■ ПРИВЕДЁННЫЙ ОТРЫВОК:

==============================

Переезд на строительство полигона был настолько внезапным, что с Геней мы простились наспех. Расставание было спокойным, как бывает, когда есть уверенность в скорой встрече и продолжении счастливых дней.
В июне полк был поднят по тревоге и по железной дороге переброшен в район Коломыи. Нам предстояло участвовать в операции по освобождению украинцев Северной Буковины. На этот раз от румынских магнатов. Из Коломыи мы совершили ночной марш к Снятыну и заняли огневые позиции на северном берегу Прута в готовности поддержать нашу пехоту при форсировании реки. Но приготовления были напрасными. Пехота без выстрела перешла Прут. Северная Буковина стала нашей, румыны не оказали никакого сопротивления. Артполк оставался на северном берегу реки, ему не удалось воспользоваться благами «первоприходцев», как это удалось пехоте. В Черновцах и других городках Буковины повторилась картина, которую я наблюдал во Львове: установленный курс «за 100 лей румынских — один рубль русский» позволил в несколько дней очистить полки румынских магазинов до первозданной пустоты.

==============================

■ ИСХОДНЫЕ ДАННЫЕ:
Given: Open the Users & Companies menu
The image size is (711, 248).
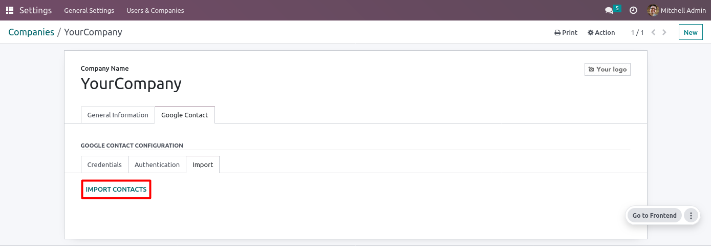Looking at the screenshot, I should click(x=155, y=10).
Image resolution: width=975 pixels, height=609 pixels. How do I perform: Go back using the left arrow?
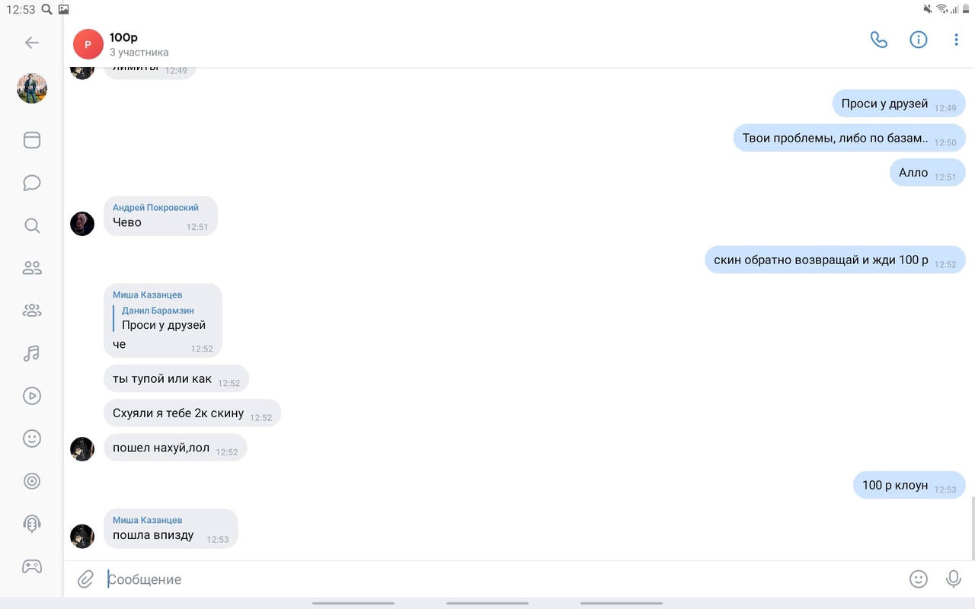[x=32, y=43]
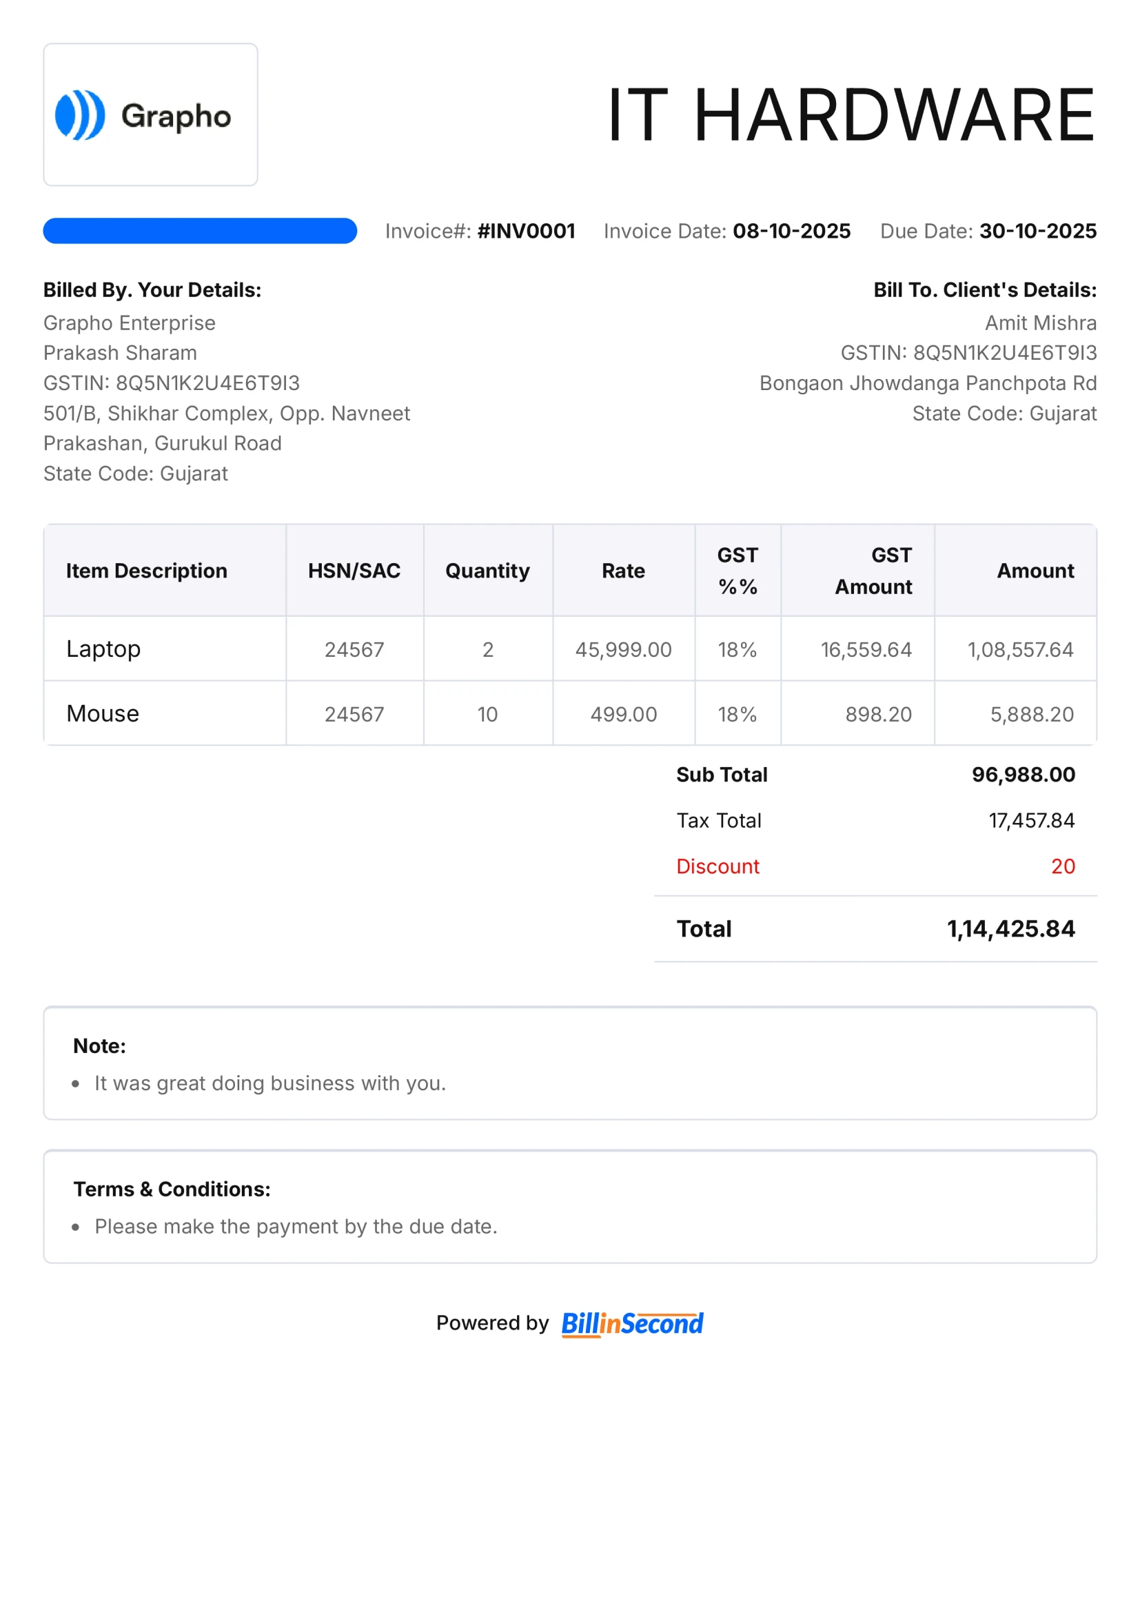The height and width of the screenshot is (1612, 1140).
Task: Click the Note box text
Action: click(270, 1083)
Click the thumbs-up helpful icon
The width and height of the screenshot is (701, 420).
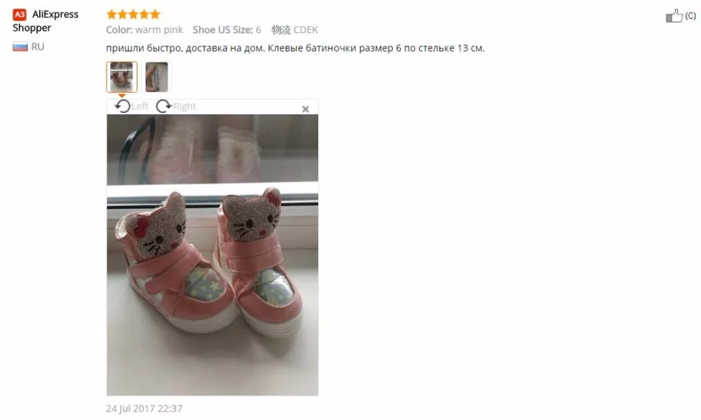coord(674,15)
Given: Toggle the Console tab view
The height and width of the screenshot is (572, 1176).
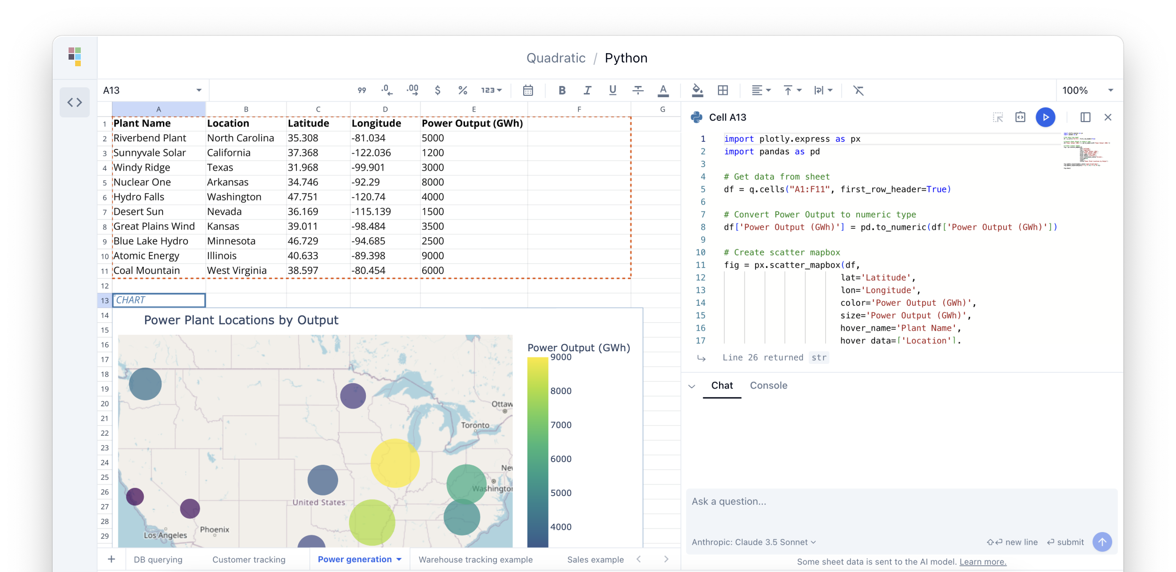Looking at the screenshot, I should [x=769, y=386].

==============================

■ ЗАДАЧИ:
a - Определите, согласуются ли с отрывком о Северной Буковине утверждения: (i) полк перебросили в район Коломыи по железной дороге; (ii) румыны оказали сопротивление, когда пехота переходила Прут; (iii) артполк переправился через Прут вместе с пехотой. Для каждого ответьте «да» или «нет» и дословно процитируйте решающие слова отрывка.
b - Верните без изменений часть отрывка о Северной Буковине от слов "Переезд на строительство" до слов "продолжении счастливых дней.".

■ ОТВЕТЫ ПО ЗАДАЧАМ:
a -
(i) Да: «по железной дороге переброшен в район Коломыи».
(ii) Нет: «румыны не оказали никакого сопротивления».
(iii) Нет: «Артполк оставался на северном берегу реки».

b -
Переезд на строительство полигона был настолько внезапным, что с Геней мы простились наспех. Расставание было спокойным, как бывает, когда есть уверенность в скорой встрече и продолжении счастливых дней.